Whether or not you think it deserves it, the online property-hire business Airbnb is taking a pasting of late, and now even horror films are piling in to sully its name. In this snappily edited film, a house in the desert near Joshua Tree national park (judging by the local flora) appears to have been double-booked, leading to murderous results. They complain about the circular frustration created by their inability to compare booking confirmations because they don’t have the code for the house’s wifi, which is accessible only on the Airbnb app, which they can’t access because of lack of wifi or phone signal. Typical first-world problems.

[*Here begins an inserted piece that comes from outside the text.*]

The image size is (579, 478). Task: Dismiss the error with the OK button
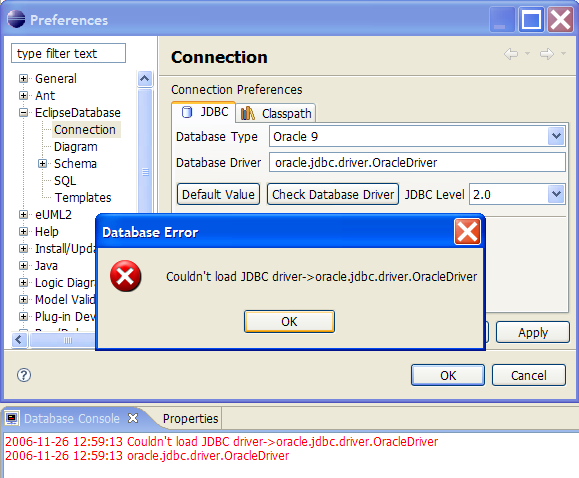click(x=289, y=321)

But the director, Travis Greene, and the screenwriter, Jonathan Buchanan, have more on their minds than shaming the booking service, mainly how to make the different crisscrossing timelines in the story make narrative sense without continuity errors, as the film cuts between four time periods in a single day. In the first, property co-owner Jessie shows up to clean a bungalow full of twee, millennial-friendly knick-knacks, as if the set designer went mad with a credit card in Urban Outfitters. At a different point that day, we see Instagram influencer Sam (Alisha Soper) and her actor boyfriend Dwayne (William Gabriel Grier)arrive at the house and unexpectedly meet a creepy middle-aged couple named Liz (Rosanne Limeres) and Richard (Tim Simek) already there, and insistent they have hired the place.

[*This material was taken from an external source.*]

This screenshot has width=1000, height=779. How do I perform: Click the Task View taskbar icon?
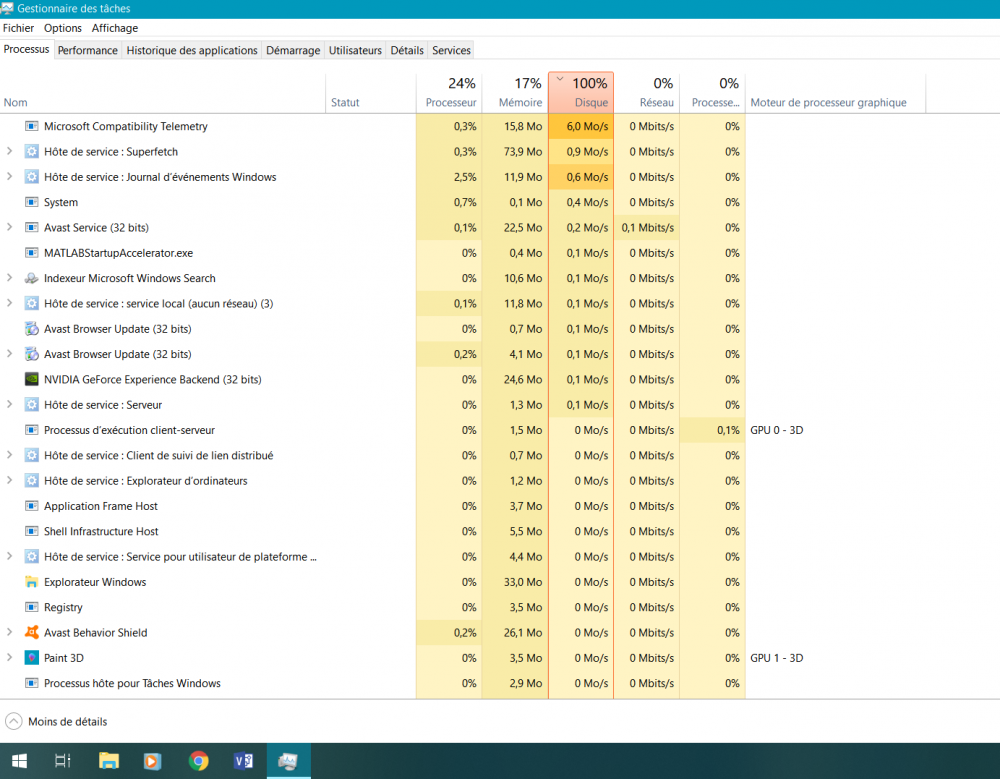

In a separate timeline, Sam and Dwayne are nowhere to be seen, but their friends Carrie (Aly Trasher) and Ricky (Eddy Acosta) arrive and also meet Liz and Richard, have very similar strained conversations about who should have access to the house and so on. Finally, in the last crepuscular timeline, two local sheriffs (Laura Buckles and Patrick Joseph Rieger) arrive to investigate a 911 call reporting the finding of dead bodies. Given the only other character in the movie is a waitress (scene-stealer Nancy Linehan Charles), it is not hard to work out where this is going if you just do the maths. Still, there’s a certain amount of nasty fun to be had watching the assorted couples get drunk and tear strips off each other, in a metaphoric sense at least, before the violence kicks off – as if Greene were aiming to make a cross between Scream and Who’s Afraid of Virginia Woolf?
• 8 Found Dead is released on 23 October on digital platforms.